→ **Data provided**
[start]
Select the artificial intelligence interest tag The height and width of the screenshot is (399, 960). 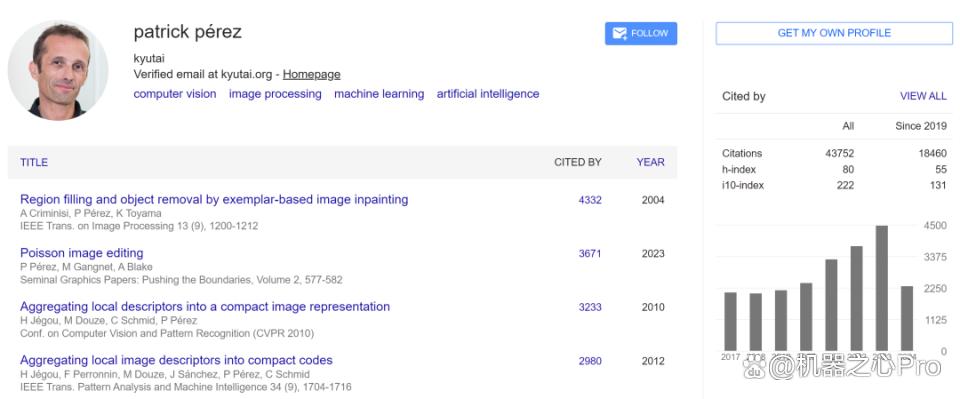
[end]
[start]
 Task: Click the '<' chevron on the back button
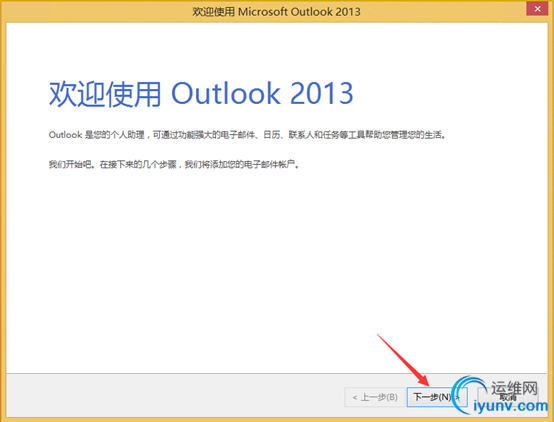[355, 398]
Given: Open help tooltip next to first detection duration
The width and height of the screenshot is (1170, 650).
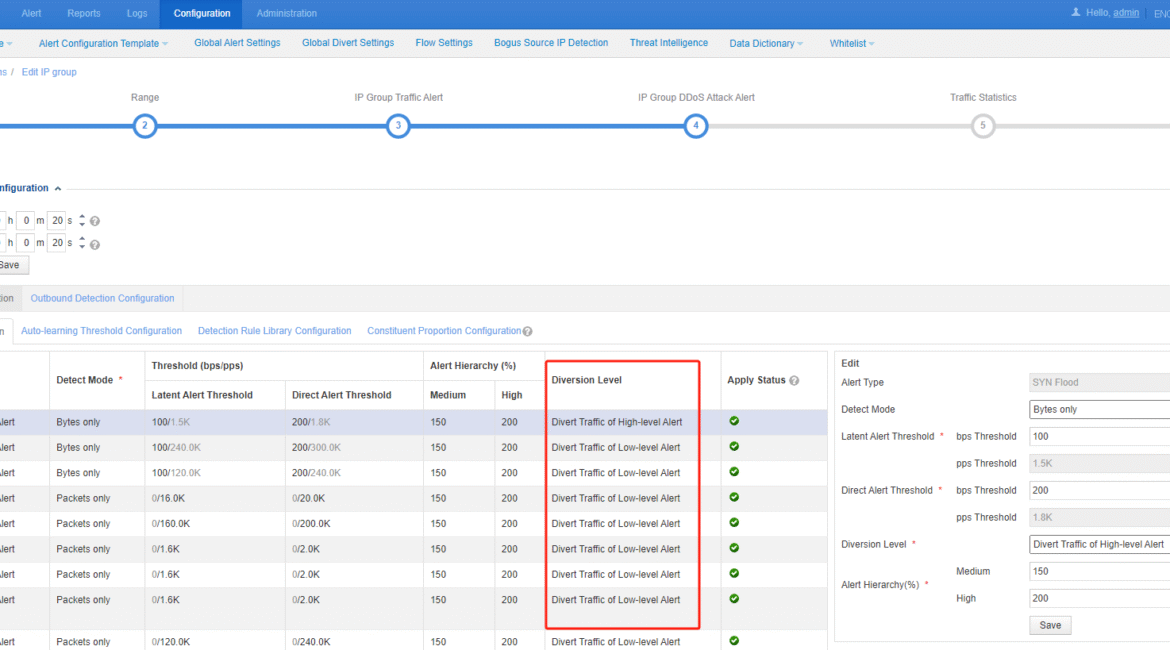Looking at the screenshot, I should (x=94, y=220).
[end]
[start]
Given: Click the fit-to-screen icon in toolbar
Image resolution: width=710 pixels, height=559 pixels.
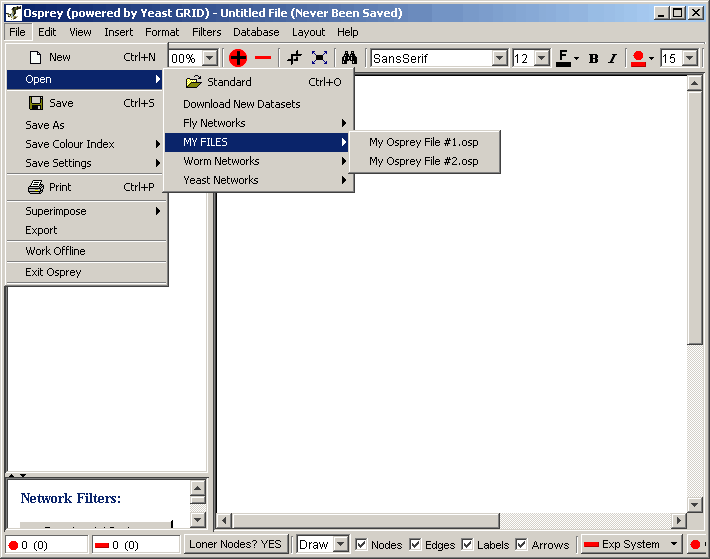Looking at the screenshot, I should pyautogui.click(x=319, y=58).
[end]
→ **Stated goal**
Rewrite the records starting with the line with "Given: Open help" and going on through the line with "Looking at the screenshot, I should (x=94, y=220).", replacing "tooltip" with "popup" and changing nothing else. Leave the pictures out of your answer.

→ **Solution to the exercise**
Given: Open help popup next to first detection duration
The width and height of the screenshot is (1170, 650).
Looking at the screenshot, I should (x=94, y=220).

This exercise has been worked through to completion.